Awesome. I taught a function programming module using clojure on an undergrad uni course a few years ago. I think that I found it best to stay engaged with the people listening and trying to answer their questions. They all had different expectations as to what the process of programming was like and introducing them to REPL driven development challenged different people's assumptions in different ways. Two way interaction was key to getting past that. A workshop focused on a specific codebase sounds like a good forum to help with that 😉 Good luck.
I feel like getting them to write actual code as soon as is practicable is maybe a good idea.
one day is not a long period of time.
Learning is in the fingers
I don’t think I can hope to help them learn very much Clojure during just a day. My assignment is actually to inject some enthusiasm into the prospect of them taking responsibility for the Clojure+ClojureScript app in question. And to get them started with that. About the enthusiasm part…. my customer also wants me to inject some enthusiasm for Clojure to a broader audience, so the day will start with a presentation and some demos of interactive programming. Then workshop for the team. and that will have them learning via their fingers for the rest of the day, I have just decided 😃. (Which is also shorter than a full day, I just learnt.)
It certainly is a short amount of time. I did a looooot of fumbling around when I first learned Clojure on my own. Without dot completion as I knew it from Java, it's hard to know which function to call and really get started. A mentor would have helped immensely, but you can't sit on everyone's shoulder. I would maybe think about a very restricted domain for them to work with, naming some pertinent functions in advance. But I've never done this sort of thing, only 1-1 mentoring, so idk what works best.

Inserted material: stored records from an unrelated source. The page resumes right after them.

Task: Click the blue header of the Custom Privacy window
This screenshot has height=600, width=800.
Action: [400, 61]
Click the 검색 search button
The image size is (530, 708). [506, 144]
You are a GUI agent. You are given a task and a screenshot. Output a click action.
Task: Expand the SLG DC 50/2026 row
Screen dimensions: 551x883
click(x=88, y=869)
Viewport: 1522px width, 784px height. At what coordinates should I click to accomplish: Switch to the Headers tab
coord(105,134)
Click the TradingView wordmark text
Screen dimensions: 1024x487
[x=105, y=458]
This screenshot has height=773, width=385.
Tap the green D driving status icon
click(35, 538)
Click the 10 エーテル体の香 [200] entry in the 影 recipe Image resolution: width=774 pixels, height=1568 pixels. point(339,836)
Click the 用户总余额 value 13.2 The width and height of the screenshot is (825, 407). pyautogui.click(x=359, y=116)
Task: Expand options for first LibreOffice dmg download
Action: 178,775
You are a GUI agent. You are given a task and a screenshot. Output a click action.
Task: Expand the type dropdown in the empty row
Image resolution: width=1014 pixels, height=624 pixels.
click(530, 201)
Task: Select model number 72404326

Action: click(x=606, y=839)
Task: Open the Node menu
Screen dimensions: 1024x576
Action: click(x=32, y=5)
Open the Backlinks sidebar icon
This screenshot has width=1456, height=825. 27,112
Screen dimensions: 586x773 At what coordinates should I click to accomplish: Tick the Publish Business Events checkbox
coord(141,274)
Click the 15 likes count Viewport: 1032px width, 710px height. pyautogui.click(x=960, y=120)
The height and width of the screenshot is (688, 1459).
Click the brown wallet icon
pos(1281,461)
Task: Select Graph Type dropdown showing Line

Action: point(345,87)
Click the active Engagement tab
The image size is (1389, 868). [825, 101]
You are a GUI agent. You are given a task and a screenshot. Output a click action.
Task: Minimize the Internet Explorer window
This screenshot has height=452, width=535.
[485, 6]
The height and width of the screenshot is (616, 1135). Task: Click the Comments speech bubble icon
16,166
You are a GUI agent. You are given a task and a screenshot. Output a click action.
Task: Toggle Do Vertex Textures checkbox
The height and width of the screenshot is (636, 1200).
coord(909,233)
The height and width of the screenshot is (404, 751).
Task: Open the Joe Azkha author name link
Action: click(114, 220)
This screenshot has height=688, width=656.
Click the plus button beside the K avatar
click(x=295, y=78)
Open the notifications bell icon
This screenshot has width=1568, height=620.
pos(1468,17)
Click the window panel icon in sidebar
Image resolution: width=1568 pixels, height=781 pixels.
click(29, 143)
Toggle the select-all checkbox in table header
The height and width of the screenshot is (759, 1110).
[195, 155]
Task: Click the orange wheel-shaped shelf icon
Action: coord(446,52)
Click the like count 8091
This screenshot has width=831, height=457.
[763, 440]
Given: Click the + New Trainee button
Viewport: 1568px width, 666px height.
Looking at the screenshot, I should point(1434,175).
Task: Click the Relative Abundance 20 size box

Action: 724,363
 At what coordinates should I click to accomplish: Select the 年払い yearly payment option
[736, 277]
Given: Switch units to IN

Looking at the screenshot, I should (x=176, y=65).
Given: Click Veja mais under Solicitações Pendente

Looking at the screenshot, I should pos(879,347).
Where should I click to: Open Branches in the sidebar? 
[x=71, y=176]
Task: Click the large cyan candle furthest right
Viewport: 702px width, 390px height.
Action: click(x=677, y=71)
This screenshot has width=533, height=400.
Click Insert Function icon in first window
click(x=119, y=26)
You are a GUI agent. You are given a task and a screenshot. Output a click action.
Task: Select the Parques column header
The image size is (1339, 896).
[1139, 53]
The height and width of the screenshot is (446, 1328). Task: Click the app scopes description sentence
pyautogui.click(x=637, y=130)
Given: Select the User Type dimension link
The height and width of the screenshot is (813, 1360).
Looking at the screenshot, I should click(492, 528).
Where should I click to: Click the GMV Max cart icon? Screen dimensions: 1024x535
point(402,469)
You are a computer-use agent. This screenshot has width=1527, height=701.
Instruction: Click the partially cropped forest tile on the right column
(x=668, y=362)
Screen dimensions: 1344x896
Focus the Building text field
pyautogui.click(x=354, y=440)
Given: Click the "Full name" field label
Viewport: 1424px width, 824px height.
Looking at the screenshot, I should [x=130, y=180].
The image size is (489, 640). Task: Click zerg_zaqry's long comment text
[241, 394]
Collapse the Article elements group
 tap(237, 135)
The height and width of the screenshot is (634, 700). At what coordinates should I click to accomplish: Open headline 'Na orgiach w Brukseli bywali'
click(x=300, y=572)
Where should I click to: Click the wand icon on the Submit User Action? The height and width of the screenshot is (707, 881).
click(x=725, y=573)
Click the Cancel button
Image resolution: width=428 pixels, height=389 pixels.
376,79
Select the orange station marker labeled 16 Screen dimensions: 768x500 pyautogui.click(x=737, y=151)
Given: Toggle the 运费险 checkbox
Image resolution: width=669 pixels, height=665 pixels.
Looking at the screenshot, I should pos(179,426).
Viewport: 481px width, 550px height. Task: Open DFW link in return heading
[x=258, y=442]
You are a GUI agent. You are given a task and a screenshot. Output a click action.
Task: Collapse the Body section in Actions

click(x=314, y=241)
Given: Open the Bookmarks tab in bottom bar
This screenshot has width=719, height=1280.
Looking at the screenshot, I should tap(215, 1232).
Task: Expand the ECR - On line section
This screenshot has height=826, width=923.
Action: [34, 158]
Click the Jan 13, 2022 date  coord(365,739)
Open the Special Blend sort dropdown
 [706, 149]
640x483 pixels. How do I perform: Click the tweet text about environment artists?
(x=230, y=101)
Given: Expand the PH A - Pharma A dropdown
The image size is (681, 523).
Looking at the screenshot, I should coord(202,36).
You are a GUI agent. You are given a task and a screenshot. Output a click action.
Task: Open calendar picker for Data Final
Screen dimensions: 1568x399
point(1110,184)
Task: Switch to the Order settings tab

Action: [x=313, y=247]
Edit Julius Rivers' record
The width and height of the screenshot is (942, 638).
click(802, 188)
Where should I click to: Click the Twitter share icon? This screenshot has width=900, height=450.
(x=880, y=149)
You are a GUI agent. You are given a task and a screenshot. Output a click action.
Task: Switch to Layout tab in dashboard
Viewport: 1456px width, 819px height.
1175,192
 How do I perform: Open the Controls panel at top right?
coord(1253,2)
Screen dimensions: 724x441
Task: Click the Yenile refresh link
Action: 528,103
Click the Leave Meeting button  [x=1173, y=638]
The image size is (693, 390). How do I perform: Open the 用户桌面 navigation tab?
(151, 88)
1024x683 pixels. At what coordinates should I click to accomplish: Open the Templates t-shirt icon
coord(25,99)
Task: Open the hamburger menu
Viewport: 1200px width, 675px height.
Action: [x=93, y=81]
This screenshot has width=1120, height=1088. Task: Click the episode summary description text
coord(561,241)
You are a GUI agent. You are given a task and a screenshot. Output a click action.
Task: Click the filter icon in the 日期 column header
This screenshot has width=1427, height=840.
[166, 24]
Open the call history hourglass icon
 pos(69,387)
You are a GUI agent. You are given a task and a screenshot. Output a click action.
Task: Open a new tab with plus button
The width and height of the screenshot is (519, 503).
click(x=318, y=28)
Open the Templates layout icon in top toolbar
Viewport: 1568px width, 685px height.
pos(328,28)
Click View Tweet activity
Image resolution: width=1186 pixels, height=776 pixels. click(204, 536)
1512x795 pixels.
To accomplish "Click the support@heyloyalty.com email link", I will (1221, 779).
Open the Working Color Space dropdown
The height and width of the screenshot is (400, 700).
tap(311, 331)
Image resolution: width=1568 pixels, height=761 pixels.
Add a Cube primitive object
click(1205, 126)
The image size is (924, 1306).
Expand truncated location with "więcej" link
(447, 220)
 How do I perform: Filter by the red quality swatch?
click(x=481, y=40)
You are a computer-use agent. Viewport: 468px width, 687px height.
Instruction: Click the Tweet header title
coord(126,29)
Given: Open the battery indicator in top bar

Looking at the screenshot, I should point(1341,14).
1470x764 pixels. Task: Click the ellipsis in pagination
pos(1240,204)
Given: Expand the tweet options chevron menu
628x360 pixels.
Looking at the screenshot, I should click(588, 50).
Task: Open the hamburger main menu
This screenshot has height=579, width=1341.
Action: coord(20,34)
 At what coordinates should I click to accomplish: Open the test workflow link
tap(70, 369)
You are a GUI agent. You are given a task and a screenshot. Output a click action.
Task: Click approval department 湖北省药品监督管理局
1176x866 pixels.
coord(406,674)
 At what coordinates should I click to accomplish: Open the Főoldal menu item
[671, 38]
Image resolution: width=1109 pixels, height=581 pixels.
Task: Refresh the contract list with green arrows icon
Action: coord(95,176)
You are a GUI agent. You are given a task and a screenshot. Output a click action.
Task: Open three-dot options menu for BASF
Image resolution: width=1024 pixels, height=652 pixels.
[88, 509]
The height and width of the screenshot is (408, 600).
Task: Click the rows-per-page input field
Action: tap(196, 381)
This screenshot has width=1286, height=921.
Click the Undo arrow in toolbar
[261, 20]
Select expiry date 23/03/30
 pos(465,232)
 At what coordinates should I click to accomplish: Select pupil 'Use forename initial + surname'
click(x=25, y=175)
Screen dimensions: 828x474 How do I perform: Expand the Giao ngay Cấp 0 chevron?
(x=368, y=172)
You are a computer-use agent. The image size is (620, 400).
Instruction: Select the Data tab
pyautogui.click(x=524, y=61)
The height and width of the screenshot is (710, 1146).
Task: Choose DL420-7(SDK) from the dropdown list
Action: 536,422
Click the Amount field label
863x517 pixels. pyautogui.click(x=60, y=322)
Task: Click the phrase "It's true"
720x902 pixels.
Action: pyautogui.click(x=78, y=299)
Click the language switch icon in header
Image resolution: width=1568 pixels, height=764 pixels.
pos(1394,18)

Maybe they're all superstars and will figure everything out 🙂
Good morning! Thanks for help and encouragement with this! 🙏 ❤️ Today was the day and from what I can tell they seemed super happy. The first, more general, part was recorded, so hopefully I got some content for CalvaTV out of it as well.
hmm... I think I might need to write a macro (this might be the first one I've written)
I'd like to turn the passed in global var name and turn it into a bit of text to display
This macro does what I want (I think)
(defmacro var-name-str [expr]
`(name (quote ~expr)))
(var-name-str clerk/vl)
"vl"
If you're just looking to get the name from a symbol without quoting it, you could do something like
(defmacro var-name-str [expr]
(name expr))
... the backtick/quote/tilde is just quoting and unquoting expr
, so you could just call name
... but if you're actually dealing with vars and are prepared to var-quote them, you could use a function like
(defn var-name-str2 [v]
(name (.toSymbol v)))
(var-name-str2 #'clojure.core/map) ;; => "map"
not sure if that's of any use to you?I think macro's are fine if you want to control the syntax, but if you're ok with quoting things in your code or wrapping them in functions to pass around, then you very rarely need them. And the advantage of var quoting them will be less typos. The macro will swallow errors if the var doesn't exist.